使用管道查询语法

如需将项目注册到管道语法预览版,请填写管道语法注册表单

管道查询语法是 GoogleSQL 的扩展,支持线性查询结构,旨在让查询更易于读取、写入和维护。您可以在编写 GoogleSQL 的任何位置使用管道语法。

管道语法支持与现有 GoogleSQL 查询语法标准语法相同的操作,例如选择、汇总和分组、联接和过滤,但这些操作可以按任何顺序应用任意次数。借助管道语法的线性结构,您可以编写查询,使查询语法的顺序与构建结果表所采取的逻辑步骤顺序一致。

使用管道语法的查询的定价、执行和优化方式与等效的标准语法查询相同。使用管道语法编写查询时,请遵循相关准则来估算费用优化查询计算

标准语法存在一些问题,可能会导致难以读取、编写和维护。下表显示了管道语法如何解决这些问题:

标准语法 管道语法
子句必须按特定顺序显示。 可以按任意顺序应用管道运算符。
更复杂的查询(例如包含多级汇总的查询)通常需要 CTE 或嵌套子查询。 更复杂的查询通常通过在查询末尾添加管道运算符来表达。
在聚合期间,列会在 SELECTGROUP BYORDER BY 子句中重复。 每项汇总只能列出一次列。

如需了解完整的语法详情,请参阅管道查询语法参考文档。

基本语法

在管道语法中,查询以标准 SQL 查询或 FROM 子句开头。例如,独立的 FROM 子句(例如 FROM MyTable)是有效的管道语法。然后,标准 SQL 查询的结果或 FROM 子句中的表可以作为输入传递给管道符号 |>,后跟管道运算符名称和该运算符的任何实参。管道运算符会以某种方式转换表,并且该转换的结果可以传递给另一个管道运算符。

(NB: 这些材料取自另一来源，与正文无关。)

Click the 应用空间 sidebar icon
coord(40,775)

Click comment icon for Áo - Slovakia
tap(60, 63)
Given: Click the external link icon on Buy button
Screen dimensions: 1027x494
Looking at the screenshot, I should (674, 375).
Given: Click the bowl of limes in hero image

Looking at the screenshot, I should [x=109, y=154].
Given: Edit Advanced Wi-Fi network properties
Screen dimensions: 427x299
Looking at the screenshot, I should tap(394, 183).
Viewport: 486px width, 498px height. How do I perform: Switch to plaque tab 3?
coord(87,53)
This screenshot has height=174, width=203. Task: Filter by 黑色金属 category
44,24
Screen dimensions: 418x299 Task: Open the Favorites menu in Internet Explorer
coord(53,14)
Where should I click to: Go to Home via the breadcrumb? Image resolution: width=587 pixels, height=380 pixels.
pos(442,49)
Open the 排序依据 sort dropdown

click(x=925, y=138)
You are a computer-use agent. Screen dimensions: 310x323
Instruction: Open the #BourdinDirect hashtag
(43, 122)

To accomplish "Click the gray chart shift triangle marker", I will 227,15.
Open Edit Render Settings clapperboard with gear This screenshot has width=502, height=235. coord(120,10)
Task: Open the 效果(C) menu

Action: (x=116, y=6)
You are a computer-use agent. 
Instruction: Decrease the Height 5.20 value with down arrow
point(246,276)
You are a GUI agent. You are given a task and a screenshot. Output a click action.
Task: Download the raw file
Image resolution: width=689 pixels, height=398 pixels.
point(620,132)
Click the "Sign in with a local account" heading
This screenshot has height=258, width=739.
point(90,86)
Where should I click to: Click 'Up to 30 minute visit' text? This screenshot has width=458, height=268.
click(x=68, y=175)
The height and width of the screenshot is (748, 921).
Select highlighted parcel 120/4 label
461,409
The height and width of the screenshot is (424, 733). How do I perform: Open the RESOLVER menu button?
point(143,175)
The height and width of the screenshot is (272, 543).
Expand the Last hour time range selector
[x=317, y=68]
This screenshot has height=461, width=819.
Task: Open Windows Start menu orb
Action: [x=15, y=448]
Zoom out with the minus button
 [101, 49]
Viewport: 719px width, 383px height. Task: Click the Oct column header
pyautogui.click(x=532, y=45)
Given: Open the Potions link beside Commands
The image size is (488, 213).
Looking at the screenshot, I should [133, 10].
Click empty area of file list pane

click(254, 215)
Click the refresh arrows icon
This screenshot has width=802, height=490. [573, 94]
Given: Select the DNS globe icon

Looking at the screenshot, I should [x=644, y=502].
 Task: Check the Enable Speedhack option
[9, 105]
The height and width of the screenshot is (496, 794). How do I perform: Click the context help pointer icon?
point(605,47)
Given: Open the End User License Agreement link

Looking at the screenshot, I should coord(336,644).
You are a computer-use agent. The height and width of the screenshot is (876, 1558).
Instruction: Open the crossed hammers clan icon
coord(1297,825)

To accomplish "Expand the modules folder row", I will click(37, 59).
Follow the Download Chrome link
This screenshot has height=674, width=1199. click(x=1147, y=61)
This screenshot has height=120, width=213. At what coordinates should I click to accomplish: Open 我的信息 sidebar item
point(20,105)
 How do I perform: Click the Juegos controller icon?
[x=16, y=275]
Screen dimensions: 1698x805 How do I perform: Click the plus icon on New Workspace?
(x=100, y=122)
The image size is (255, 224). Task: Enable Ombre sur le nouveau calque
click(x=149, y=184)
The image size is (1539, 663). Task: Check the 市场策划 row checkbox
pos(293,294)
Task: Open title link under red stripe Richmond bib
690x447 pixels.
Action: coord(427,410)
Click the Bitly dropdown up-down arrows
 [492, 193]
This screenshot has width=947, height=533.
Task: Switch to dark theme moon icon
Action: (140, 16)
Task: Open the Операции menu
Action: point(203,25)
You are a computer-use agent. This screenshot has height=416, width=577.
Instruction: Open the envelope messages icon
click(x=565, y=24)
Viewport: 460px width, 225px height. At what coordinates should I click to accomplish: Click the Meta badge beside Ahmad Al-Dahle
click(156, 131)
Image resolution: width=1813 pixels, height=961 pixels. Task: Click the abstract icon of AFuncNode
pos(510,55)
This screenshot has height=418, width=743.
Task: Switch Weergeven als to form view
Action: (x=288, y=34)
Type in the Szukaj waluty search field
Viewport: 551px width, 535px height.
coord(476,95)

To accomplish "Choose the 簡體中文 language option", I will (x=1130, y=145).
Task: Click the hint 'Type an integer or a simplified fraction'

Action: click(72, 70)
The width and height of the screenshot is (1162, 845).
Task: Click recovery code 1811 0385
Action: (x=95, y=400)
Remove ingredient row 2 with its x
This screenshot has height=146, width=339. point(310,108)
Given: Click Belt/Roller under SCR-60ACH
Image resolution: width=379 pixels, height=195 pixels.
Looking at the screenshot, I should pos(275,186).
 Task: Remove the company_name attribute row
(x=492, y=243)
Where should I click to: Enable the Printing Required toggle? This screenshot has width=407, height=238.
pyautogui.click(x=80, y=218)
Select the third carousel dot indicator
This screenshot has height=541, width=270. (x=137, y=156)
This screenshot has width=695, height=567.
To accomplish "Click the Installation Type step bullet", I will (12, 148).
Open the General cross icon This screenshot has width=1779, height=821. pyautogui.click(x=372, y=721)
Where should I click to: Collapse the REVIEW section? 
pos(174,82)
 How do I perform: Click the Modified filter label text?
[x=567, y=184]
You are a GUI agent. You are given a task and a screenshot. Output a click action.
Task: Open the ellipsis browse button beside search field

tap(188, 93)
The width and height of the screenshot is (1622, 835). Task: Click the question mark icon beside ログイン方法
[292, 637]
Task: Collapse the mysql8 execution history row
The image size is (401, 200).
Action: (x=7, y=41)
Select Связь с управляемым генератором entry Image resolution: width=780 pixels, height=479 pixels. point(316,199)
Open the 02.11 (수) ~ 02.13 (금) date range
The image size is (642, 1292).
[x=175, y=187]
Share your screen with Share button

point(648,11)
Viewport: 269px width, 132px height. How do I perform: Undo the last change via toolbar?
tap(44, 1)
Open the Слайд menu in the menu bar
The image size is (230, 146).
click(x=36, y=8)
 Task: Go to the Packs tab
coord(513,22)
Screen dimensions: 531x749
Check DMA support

您可以在查询中使用任意数量的管道运算符,执行选择、排序、过滤、联接或汇总列等操作。管道运算符的名称与其标准语法对应项一致,并且通常具有相同的行为。标准语法和管道语法之间的主要区别在于查询的结构方式。随着查询表达的逻辑变得越来越复杂,查询仍可表示为管道运算符的线性序列,而无需使用深层嵌套的子查询,从而更易于阅读和理解。

管道语法具有以下主要特征:

  • 管道语法中的每个管道运算符都由管道符号 |>、运算符名称和任何参数组成:
    |> operator_name argument_list
  • 您可以将管道运算符添加到任何有效查询的末尾。
  • 您可以按任意顺序应用管道运算符,并且可以应用任意次数。
  • 管道语法适用于支持标准语法的任何位置:查询、视图、表值函数和其他上下文。
  • 在同一查询中,可以将管道语法与标准语法混合使用。例如,子查询可以使用与父级查询不同的语法。
  • 管道运算符可以看到管道前表格中存在的每个别名。
  • 查询可以FROM 子句开头,并且可以选择在 FROM 子句后添加管道运算符。

请参考下表:

CREATE OR REPLACE TABLE Produce AS (
  SELECT 'apples' AS item, 2 AS sales, 'fruit' AS category
  UNION ALL
  SELECT 'apples' AS item, 7 AS sales, 'fruit' AS category
  UNION ALL
  SELECT 'carrots' AS item, 0 AS sales, 'vegetable' AS category
  UNION ALL
  SELECT 'bananas' AS item, 15 AS sales, 'fruit' AS category);

以下每个查询都包含有效的管道语法,展示了如何顺序构建查询。

查询可以FROM 子句开头,且无需包含管道符:

-- View the table.
FROM Produce;

/*---------+-------+-----------+
 | item    | sales | category  |
 +---------+-------+-----------+
 | apples  | 7     | fruit     |
 | apples  | 2     | fruit     |
 | carrots | 0     | vegetable |
 | bananas | 15    | fruit     |
 +---------+-------+-----------*/

您可以使用 WHERE 管道运算符进行过滤:

-- Filter items with no sales.
FROM Produce
|> WHERE sales > 0;

/*---------+-------+-----------+
 | item    | sales | category  |
 +---------+-------+-----------+
 | apples  | 7     | fruit     |
 | apples  | 2     | fruit     |
 | bananas | 15    | fruit     |
 +---------+-------+-----------*/

如需执行汇总,请使用 AGGREGATE 管道运算符,后跟任意数量的汇总函数,后跟 GROUP BY 子句。GROUP BY 子句是 AGGREGATE 管道运算符的一部分,而不是由管道符号 (|>) 分隔。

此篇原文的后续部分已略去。